Eis senão quando, com trombetas, aparece o sexto elefante, de cabelo loiro despenteado e gravata encarnada, com maus modos, de seu nome Donald Trump, explicando com enfado que toda essa história de estafar no estado-social — falido — o que deveria a Europa gastar em defesa porque está habituada a que os EUA paguem, e façam, por si, isso, repete e repete e repete o elefante Trump, acabou. Curiosamente, o elefante Trump faz as delícias do “jornalismo”, mas nunca para ouvir o que o homem diz, sempre para gozar, fazer pouco, vilipendiar, sempre sem perceber o mundo novo que, com ele, aí vem: a partir de agora há que pagar, seja aos EUA para continuar a ter a NATO, seja por si próprios para construir mísseis e submarinos porque os EUA não estão mais para bancar a festarola europeia, capisce?
“Ó meu Deus”, exclama então o sétimo elefante, “quer isso dizer que para além de termos um estado-social falido e termos um modelo económico que não funciona ainda vamos todos ter que gastar mais dinheiro — e 5% do orçamento de cada país não é pechincha — para assegurar a defesa básica do nosso território?” Em coro, respondem o oitavo, nono e décimo elefantes: “mas não era evidente?”. Sobra, então, na manada de elefantes a perplexidade generalizada, todos abanando tristemente a cabeça: como é possível que tantas evidências pululem por aí sem que que haja políticos sérios, jornalistas credíveis e clamores públicos prontos a discutir, ou pelo menos ponderar, a forma como nos podemos safar de tamanho predicamento. Eis, então, que aparece o décimo-primeiro elefante explicando o óbvio: são milhões, meus filhos, milhões, que vivem desse estado-social, e em democracia cortar benefícios, salários e empregos públicos não é coisa “eleitoralmente sustentável”.
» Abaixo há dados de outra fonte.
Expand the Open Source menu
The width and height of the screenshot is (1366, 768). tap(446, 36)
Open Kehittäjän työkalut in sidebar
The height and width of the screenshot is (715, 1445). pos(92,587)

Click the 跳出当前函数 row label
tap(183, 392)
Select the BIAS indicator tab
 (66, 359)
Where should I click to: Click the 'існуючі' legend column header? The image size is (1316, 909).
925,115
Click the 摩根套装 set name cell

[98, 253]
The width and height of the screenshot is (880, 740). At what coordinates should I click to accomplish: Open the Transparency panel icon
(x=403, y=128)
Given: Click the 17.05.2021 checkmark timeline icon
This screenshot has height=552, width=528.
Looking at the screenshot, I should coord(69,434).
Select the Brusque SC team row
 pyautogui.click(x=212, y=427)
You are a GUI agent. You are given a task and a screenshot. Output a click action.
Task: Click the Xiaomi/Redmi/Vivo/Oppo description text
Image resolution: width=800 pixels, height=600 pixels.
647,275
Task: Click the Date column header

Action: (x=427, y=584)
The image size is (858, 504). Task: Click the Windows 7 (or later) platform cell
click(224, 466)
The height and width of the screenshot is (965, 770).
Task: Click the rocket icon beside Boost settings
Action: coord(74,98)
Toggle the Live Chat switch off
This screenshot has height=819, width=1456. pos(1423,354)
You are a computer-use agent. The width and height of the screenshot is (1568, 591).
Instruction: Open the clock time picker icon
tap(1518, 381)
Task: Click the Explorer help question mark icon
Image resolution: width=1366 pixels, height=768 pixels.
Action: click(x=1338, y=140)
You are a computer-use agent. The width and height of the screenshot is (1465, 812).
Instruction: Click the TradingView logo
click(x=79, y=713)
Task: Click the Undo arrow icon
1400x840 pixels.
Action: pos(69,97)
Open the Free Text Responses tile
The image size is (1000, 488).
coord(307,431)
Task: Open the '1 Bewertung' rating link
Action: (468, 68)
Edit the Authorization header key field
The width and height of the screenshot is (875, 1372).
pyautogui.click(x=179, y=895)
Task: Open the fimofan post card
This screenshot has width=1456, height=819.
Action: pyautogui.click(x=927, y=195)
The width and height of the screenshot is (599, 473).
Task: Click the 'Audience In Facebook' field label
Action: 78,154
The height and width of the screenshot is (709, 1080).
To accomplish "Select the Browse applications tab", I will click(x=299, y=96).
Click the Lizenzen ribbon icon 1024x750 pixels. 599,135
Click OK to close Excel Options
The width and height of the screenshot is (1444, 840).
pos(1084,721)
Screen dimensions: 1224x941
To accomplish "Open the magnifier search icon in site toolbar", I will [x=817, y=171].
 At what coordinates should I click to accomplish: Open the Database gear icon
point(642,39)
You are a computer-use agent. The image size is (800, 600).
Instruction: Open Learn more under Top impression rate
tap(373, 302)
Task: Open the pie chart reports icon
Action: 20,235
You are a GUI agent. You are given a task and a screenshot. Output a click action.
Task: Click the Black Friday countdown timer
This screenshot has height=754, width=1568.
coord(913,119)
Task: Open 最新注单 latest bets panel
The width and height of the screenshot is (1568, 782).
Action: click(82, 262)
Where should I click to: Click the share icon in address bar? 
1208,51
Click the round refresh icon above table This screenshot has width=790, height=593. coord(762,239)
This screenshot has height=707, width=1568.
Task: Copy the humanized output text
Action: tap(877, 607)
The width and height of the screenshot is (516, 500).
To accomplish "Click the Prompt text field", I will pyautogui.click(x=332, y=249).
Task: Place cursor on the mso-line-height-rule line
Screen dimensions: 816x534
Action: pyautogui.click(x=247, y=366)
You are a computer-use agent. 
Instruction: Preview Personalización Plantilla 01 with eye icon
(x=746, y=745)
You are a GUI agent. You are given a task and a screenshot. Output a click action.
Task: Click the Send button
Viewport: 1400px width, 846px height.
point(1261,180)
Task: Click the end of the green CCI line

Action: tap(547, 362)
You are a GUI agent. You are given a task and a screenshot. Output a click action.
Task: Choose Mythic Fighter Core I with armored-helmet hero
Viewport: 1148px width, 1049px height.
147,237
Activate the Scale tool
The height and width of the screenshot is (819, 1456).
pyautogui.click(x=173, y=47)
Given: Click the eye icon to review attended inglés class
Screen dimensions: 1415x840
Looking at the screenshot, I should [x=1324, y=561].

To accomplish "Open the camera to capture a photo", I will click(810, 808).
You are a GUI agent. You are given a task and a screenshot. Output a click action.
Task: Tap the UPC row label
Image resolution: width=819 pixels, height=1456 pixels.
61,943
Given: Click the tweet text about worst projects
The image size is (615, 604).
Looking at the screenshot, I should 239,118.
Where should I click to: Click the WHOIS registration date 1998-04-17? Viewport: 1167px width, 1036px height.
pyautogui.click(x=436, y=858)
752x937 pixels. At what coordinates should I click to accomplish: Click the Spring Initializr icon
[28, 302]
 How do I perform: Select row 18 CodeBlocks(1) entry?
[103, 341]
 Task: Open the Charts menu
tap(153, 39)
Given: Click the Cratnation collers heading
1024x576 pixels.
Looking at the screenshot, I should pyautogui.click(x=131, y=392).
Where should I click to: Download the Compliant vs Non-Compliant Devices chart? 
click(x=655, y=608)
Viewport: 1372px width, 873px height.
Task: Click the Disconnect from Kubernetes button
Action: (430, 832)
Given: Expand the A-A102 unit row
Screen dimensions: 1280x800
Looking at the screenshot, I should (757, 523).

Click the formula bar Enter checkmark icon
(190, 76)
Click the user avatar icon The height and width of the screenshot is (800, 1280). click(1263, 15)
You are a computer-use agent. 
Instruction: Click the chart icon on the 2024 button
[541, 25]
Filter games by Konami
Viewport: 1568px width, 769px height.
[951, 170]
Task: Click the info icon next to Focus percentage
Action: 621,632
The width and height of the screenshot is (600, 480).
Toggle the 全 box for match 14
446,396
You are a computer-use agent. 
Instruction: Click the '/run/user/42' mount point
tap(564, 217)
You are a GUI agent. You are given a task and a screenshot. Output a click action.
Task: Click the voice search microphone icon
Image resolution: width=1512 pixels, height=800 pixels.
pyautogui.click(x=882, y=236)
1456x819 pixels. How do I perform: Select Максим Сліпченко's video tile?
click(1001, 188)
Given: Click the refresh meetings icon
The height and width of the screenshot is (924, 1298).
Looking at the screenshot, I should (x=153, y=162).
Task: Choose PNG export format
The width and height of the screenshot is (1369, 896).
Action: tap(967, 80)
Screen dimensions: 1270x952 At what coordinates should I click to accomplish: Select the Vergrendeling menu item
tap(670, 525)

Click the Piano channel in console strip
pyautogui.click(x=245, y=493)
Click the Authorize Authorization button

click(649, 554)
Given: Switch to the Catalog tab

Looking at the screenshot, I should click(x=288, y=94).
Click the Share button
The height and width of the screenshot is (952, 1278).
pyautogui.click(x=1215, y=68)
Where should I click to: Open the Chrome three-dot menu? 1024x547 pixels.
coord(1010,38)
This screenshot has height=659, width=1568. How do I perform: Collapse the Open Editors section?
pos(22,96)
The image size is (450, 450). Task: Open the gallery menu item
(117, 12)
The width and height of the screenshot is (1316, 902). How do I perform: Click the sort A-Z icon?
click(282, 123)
“Que se lixem as eleições”, gritou em tempos o décimo-segundo, e último, elefante, um que por aqui já ciranda há muito. Este, careca, um habitué, apesar de elefante chamado Coelho, Passos Coelho, passa a vida a alertar, avisar, explicar o óbvio — e o óbvio é o que os elefantes todos anteriores nos gritam às orelhas todos os dias. Mas, lá está, o homem fala e o espaço público, zurrando, logo se esquece dos alertas que foram falados, das explicações que foram oferecidas, dos avisos e murros na mesa que foram dados, tudo o que interessa à “informação de excelência” é saber se vai o homem a votos, e quando, e com quem, ou contra quem, que acha ele das eleições internas do PSD, ou dos comentários do Hugo Soares, essa sumidade, tudo sempre por baixo de um substracto de incapacidade para ver, ouvir, cheirar, o que esse particular elefante nos anda a tentar dizer.
Assim vamos, portanto, cantando e rindo, com as melhores vírgulas económicas do mundo. Entretanto, o Primeiro-Ministro teve 95% nas tais eleições no PSD, no Congresso ninguém viu ou falou de quaisquer elefantes, era o que faltava, haja união, solidariedade e amizade e, no final, vai ficar tudo bem. Continuemos, portanto, a discutir as vírgulas, excitados com o tempo, seguindo as narrativas mediáticas do momento. Uma coisa, no entanto, é garantida: se o povoléu mediático se agita, grita e ofende por causa de tal assunto, então não tal assunto não é importante — e quem alerta para tanto elefante ainda acaba gozado como louco, radical, extremista ou “conspiracionista”. É o que há.